Re: Help with Random Samples!

From: Brian Tkatch <SPAMBLOCK.Maxwell_Smart_at_ThePentagon.com.SPAMBLOCK>
Date: Fri, 16 Feb 2001 15:28:00 GMT
Message-ID: <3a8d42cb.52489671@news.alt.net>

On Fri, 16 Feb 2001 14:00:52 GMT, sw_at_weinerfamily.org wrote:

>I do, however records are deleted so I will need to run more often than 300
>if no records are returned. In addition, while my example is 300, the sample
>size could be 300 million. Also, since I must have a unique set of sampled
>records, each fetch would have to be compared to the set so far to ensure
>they are distinct. This process could take hours or perhaps days for a large
>sample.
>
>Any suggestions on how to do this efficiently?
>
>Thank you.
>

OK, I have read this, and I will admit that I have no idea what it is that you want. I thought you asked how to retrieve 300 randomly unique records.

What exactly are your requirements?

The sample keyword helps pull out a percentage of the total. It is not necessarily random or accurate but it may do the job. If you want to completely control the randomness and number, I would think DBMS_RANDOM would help in generating ids for records top be pulled.

I am by no means an expert. I was thinking you could create a large IN clause for your query, I.E. "WHERE Id IN (<random numbers>);". If it gets too large it would probably be very slow; if you could even pass thay large a query.

In that case, you may want to create a second table to hold random numbers. Here's a guess:

- CREATE TABLE Test_Id(Id PRIMARY KEY);
- Get MAX(Id) from your data table.
- Have a procedure accept the max id and randomly put the numbers in

the test table, via a FOR loop, ignoring violations. - SELECT from the two tables joining on the ID column and use ROWNUM to limit the output to the number of rows you want returned.

HTH,
Brian Received on Fri Feb 16 2001 - 09:28:00 CST

● **Stored records**:

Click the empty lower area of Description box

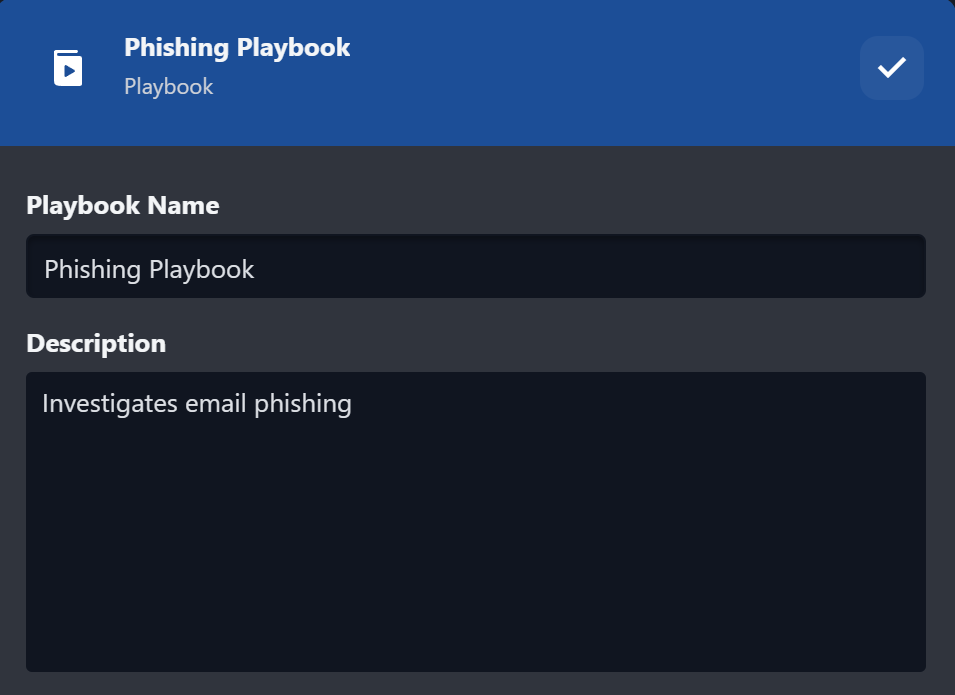(x=475, y=580)

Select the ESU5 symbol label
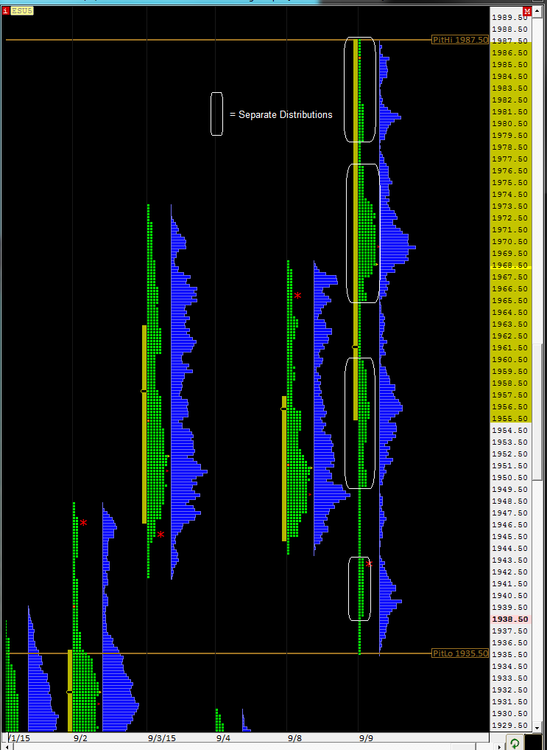pyautogui.click(x=22, y=11)
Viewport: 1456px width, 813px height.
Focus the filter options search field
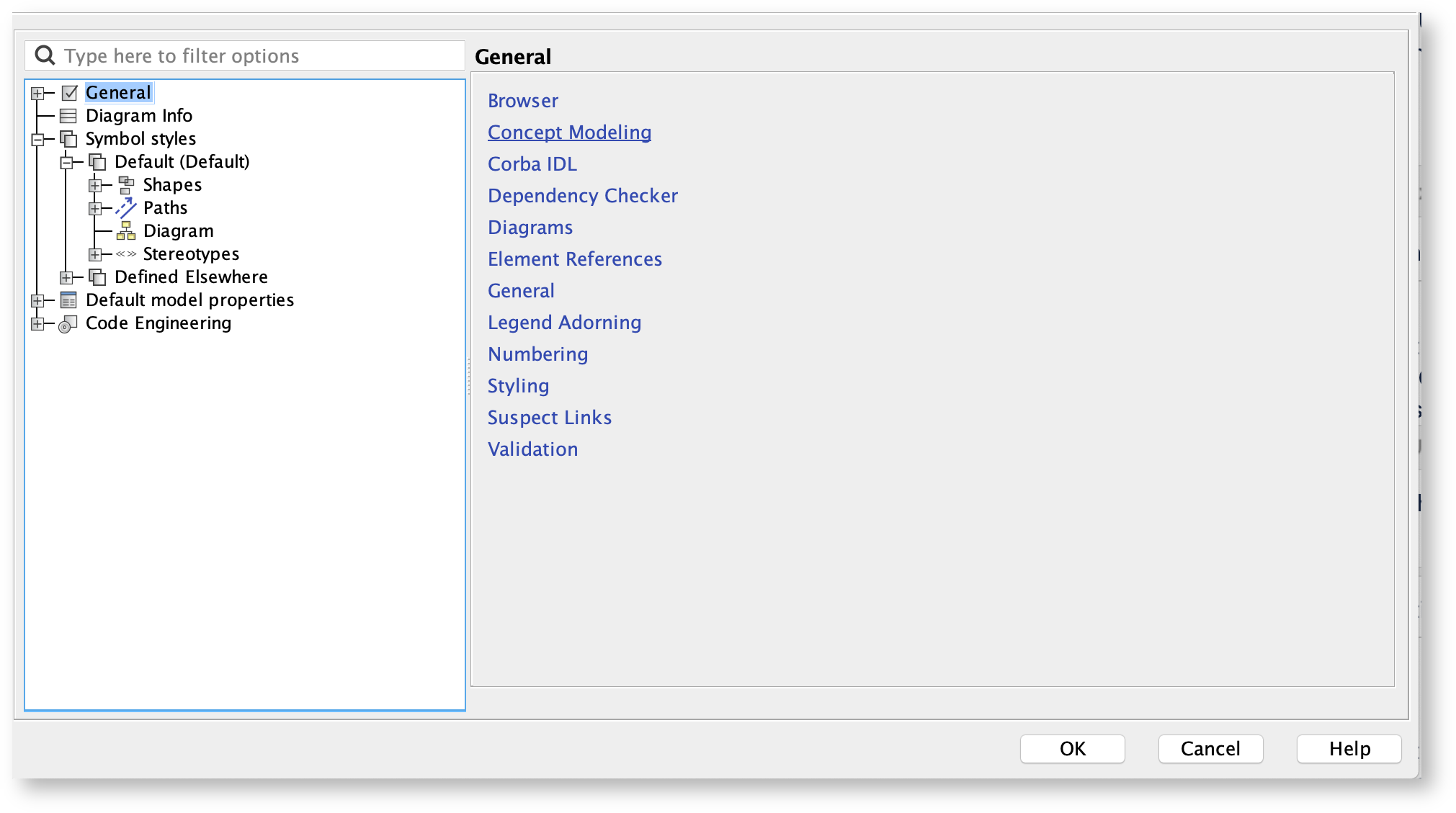[x=259, y=56]
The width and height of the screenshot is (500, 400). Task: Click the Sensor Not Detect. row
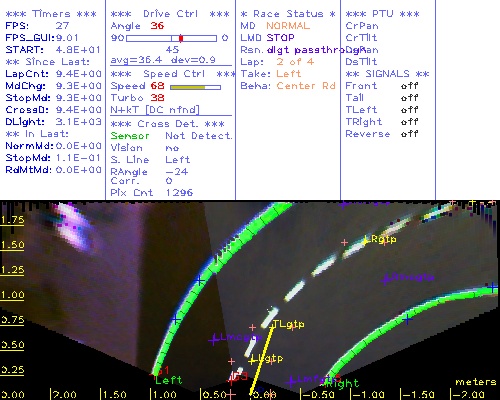(x=171, y=136)
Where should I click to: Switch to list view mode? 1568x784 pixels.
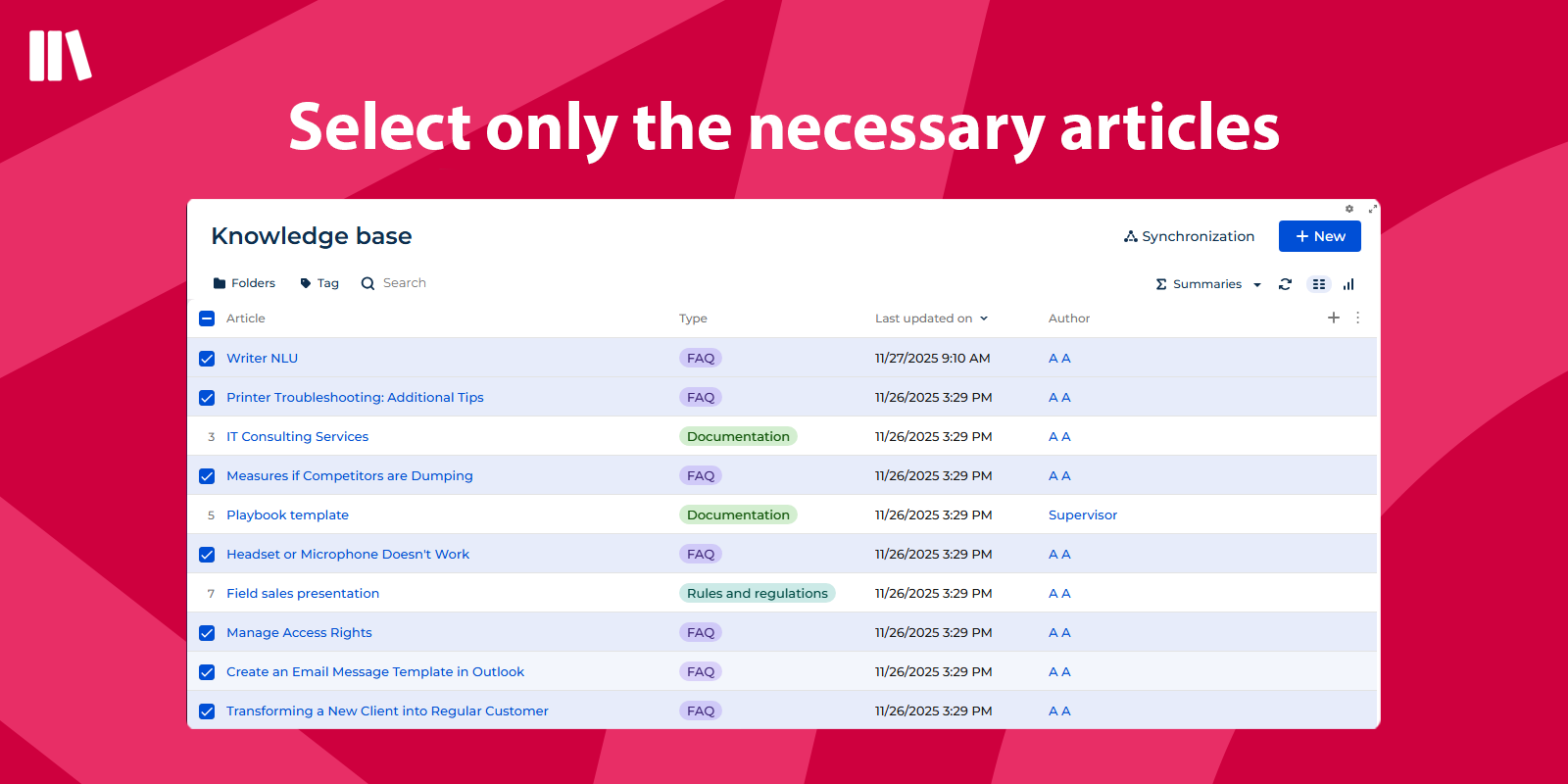point(1319,284)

● **Task instructions**:
Answer these questions using the forum reply about random samples:
1. According to the quoted message, how large could the sample size be?
2. What does the reply suggest for generating ids of records to be pulled?
3. In the final step of the suggested plan, what limits the output to the wanted number of rows?

● **Solution for this problem**:
1. 300 million
2. DBMS_RANDOM
3. ROWNUM